— EXERCISE DATA —
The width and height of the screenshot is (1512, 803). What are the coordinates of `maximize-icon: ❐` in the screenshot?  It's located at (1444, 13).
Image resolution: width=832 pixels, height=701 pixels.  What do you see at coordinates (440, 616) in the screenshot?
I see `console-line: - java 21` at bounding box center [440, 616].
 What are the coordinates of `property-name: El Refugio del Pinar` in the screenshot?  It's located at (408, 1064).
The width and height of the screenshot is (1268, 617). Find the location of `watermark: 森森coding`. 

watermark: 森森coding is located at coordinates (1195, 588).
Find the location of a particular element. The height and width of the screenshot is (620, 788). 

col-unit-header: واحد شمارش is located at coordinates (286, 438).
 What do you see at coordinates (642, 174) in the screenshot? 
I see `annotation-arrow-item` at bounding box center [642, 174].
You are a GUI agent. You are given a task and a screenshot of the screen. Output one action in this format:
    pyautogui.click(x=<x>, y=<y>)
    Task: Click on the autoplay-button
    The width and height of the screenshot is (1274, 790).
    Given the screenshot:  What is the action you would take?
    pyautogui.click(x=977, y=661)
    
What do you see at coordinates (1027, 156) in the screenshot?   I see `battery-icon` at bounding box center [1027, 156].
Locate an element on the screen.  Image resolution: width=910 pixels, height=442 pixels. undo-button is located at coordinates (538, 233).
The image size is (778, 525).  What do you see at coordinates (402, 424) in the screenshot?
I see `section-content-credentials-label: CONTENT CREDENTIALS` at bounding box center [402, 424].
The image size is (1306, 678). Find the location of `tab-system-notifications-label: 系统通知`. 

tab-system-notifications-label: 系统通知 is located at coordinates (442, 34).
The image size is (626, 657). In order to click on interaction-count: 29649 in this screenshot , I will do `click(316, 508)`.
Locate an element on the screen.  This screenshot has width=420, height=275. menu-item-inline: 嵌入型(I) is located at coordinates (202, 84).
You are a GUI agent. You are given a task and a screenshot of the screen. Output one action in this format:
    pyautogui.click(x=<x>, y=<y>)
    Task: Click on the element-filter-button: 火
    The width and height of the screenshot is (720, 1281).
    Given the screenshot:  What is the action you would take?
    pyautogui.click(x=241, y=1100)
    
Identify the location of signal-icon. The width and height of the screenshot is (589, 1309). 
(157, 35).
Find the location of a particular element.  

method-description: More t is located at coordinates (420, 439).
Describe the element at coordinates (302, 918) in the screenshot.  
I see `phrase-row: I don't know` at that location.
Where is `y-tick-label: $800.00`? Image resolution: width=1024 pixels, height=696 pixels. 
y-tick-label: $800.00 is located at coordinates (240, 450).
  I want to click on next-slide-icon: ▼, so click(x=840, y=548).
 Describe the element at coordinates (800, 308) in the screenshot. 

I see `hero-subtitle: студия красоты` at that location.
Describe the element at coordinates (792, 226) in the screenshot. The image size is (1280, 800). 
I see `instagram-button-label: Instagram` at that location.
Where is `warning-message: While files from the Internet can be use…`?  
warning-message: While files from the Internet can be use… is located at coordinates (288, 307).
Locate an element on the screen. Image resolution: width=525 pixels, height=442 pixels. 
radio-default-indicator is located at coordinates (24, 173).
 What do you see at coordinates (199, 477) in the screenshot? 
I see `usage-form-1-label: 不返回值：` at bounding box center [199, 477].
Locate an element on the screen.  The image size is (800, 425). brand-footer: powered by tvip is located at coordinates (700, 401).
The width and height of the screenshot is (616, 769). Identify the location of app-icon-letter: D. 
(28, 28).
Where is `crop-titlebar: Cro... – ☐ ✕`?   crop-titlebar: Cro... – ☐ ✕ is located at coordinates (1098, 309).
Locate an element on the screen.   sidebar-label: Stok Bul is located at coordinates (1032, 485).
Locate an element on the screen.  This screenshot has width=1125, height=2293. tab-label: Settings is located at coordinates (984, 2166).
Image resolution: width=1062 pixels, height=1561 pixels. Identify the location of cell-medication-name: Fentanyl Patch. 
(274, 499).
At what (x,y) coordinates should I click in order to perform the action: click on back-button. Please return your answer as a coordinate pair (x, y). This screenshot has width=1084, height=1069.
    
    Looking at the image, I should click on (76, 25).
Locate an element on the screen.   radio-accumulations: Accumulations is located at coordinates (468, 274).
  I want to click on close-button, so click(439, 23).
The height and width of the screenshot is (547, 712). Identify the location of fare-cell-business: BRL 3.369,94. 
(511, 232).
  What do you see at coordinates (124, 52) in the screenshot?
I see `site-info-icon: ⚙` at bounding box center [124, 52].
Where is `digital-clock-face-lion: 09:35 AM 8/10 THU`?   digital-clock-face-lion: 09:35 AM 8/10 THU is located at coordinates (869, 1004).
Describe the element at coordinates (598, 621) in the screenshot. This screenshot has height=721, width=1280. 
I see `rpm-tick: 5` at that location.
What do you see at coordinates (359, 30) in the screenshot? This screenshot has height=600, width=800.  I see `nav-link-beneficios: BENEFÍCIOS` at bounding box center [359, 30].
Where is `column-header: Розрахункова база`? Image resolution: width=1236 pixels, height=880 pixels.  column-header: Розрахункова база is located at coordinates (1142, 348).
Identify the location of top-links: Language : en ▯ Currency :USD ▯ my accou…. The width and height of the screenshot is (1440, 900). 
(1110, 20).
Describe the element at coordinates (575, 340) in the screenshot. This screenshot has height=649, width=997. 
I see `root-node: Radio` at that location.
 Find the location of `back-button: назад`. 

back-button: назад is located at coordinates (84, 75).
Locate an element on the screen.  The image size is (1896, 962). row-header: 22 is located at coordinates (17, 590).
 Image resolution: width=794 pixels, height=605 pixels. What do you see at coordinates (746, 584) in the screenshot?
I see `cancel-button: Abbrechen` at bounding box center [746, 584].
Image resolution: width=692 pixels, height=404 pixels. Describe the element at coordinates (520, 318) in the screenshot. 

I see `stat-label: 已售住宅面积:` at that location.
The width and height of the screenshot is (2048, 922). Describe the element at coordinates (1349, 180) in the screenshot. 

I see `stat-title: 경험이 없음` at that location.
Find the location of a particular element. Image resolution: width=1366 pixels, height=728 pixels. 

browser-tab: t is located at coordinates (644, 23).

— WHAT IS BEING ASKED —
Copy out all of the entries above word for word, keeping every line as it appears.

— TASK SOLUTION —
The width and height of the screenshot is (1512, 803). What are the coordinates of `maximize-icon: ❐` in the screenshot?  It's located at (1444, 13).
Image resolution: width=832 pixels, height=701 pixels.  What do you see at coordinates (440, 616) in the screenshot?
I see `console-line: - java 21` at bounding box center [440, 616].
 What are the coordinates of `property-name: El Refugio del Pinar` in the screenshot?  It's located at (408, 1064).
The width and height of the screenshot is (1268, 617). Find the location of `watermark: 森森coding`. 

watermark: 森森coding is located at coordinates (1195, 588).
Find the location of a particular element. The height and width of the screenshot is (620, 788). 

col-unit-header: واحد شمارش is located at coordinates (286, 438).
 What do you see at coordinates (642, 174) in the screenshot? 
I see `annotation-arrow-item` at bounding box center [642, 174].
You are a GUI agent. You are given a task and a screenshot of the screen. Output one action in this format:
    pyautogui.click(x=<x>, y=<y>)
    Task: Click on the autoplay-button
    The width and height of the screenshot is (1274, 790).
    Given the screenshot:  What is the action you would take?
    pyautogui.click(x=977, y=661)
    
What do you see at coordinates (1027, 156) in the screenshot?   I see `battery-icon` at bounding box center [1027, 156].
Locate an element on the screen.  Image resolution: width=910 pixels, height=442 pixels. undo-button is located at coordinates (538, 233).
The image size is (778, 525).  What do you see at coordinates (402, 424) in the screenshot?
I see `section-content-credentials-label: CONTENT CREDENTIALS` at bounding box center [402, 424].
The image size is (1306, 678). Find the location of `tab-system-notifications-label: 系统通知`. 

tab-system-notifications-label: 系统通知 is located at coordinates (442, 34).
The image size is (626, 657). In order to click on interaction-count: 29649 in this screenshot , I will do `click(316, 508)`.
Locate an element on the screen.  This screenshot has width=420, height=275. menu-item-inline: 嵌入型(I) is located at coordinates (202, 84).
You are a GUI agent. You are given a task and a screenshot of the screen. Output one action in this format:
    pyautogui.click(x=<x>, y=<y>)
    Task: Click on the element-filter-button: 火
    The width and height of the screenshot is (720, 1281).
    Given the screenshot:  What is the action you would take?
    pyautogui.click(x=241, y=1100)
    
Identify the location of signal-icon. The width and height of the screenshot is (589, 1309). 
(157, 35).
Find the location of a particular element.  

method-description: More t is located at coordinates (420, 439).
Describe the element at coordinates (302, 918) in the screenshot.  
I see `phrase-row: I don't know` at that location.
Where is `y-tick-label: $800.00`? Image resolution: width=1024 pixels, height=696 pixels. 
y-tick-label: $800.00 is located at coordinates (240, 450).
  I want to click on next-slide-icon: ▼, so click(x=840, y=548).
 Describe the element at coordinates (800, 308) in the screenshot. 

I see `hero-subtitle: студия красоты` at that location.
Describe the element at coordinates (792, 226) in the screenshot. The image size is (1280, 800). 
I see `instagram-button-label: Instagram` at that location.
Where is `warning-message: While files from the Internet can be use…`?  
warning-message: While files from the Internet can be use… is located at coordinates (288, 307).
Locate an element on the screen. Image resolution: width=525 pixels, height=442 pixels. 
radio-default-indicator is located at coordinates (24, 173).
 What do you see at coordinates (199, 477) in the screenshot? 
I see `usage-form-1-label: 不返回值：` at bounding box center [199, 477].
Locate an element on the screen.  The image size is (800, 425). brand-footer: powered by tvip is located at coordinates (700, 401).
The width and height of the screenshot is (616, 769). Identify the location of app-icon-letter: D. 
(28, 28).
Where is `crop-titlebar: Cro... – ☐ ✕`?   crop-titlebar: Cro... – ☐ ✕ is located at coordinates (1098, 309).
Locate an element on the screen.   sidebar-label: Stok Bul is located at coordinates (1032, 485).
Locate an element on the screen.  This screenshot has width=1125, height=2293. tab-label: Settings is located at coordinates (984, 2166).
Image resolution: width=1062 pixels, height=1561 pixels. Identify the location of cell-medication-name: Fentanyl Patch. 
(274, 499).
At what (x,y) coordinates should I click in order to perform the action: click on back-button. Please return your answer as a coordinate pair (x, y). This screenshot has width=1084, height=1069.
    
    Looking at the image, I should click on (76, 25).
Locate an element on the screen.   radio-accumulations: Accumulations is located at coordinates (468, 274).
  I want to click on close-button, so click(439, 23).
The height and width of the screenshot is (547, 712). Identify the location of fare-cell-business: BRL 3.369,94. 
(511, 232).
  What do you see at coordinates (124, 52) in the screenshot?
I see `site-info-icon: ⚙` at bounding box center [124, 52].
Where is `digital-clock-face-lion: 09:35 AM 8/10 THU`?   digital-clock-face-lion: 09:35 AM 8/10 THU is located at coordinates (869, 1004).
Describe the element at coordinates (598, 621) in the screenshot. This screenshot has height=721, width=1280. 
I see `rpm-tick: 5` at that location.
What do you see at coordinates (359, 30) in the screenshot? This screenshot has height=600, width=800.  I see `nav-link-beneficios: BENEFÍCIOS` at bounding box center [359, 30].
Where is `column-header: Розрахункова база`? Image resolution: width=1236 pixels, height=880 pixels.  column-header: Розрахункова база is located at coordinates (1142, 348).
Identify the location of top-links: Language : en ▯ Currency :USD ▯ my accou…. The width and height of the screenshot is (1440, 900). 
(1110, 20).
Describe the element at coordinates (575, 340) in the screenshot. This screenshot has height=649, width=997. 
I see `root-node: Radio` at that location.
 Find the location of `back-button: назад`. 

back-button: назад is located at coordinates (84, 75).
Locate an element on the screen.  The image size is (1896, 962). row-header: 22 is located at coordinates (17, 590).
 Image resolution: width=794 pixels, height=605 pixels. What do you see at coordinates (746, 584) in the screenshot?
I see `cancel-button: Abbrechen` at bounding box center [746, 584].
Image resolution: width=692 pixels, height=404 pixels. Describe the element at coordinates (520, 318) in the screenshot. 

I see `stat-label: 已售住宅面积:` at that location.
The width and height of the screenshot is (2048, 922). Describe the element at coordinates (1349, 180) in the screenshot. 

I see `stat-title: 경험이 없음` at that location.
Find the location of a particular element. Image resolution: width=1366 pixels, height=728 pixels. 

browser-tab: t is located at coordinates (644, 23).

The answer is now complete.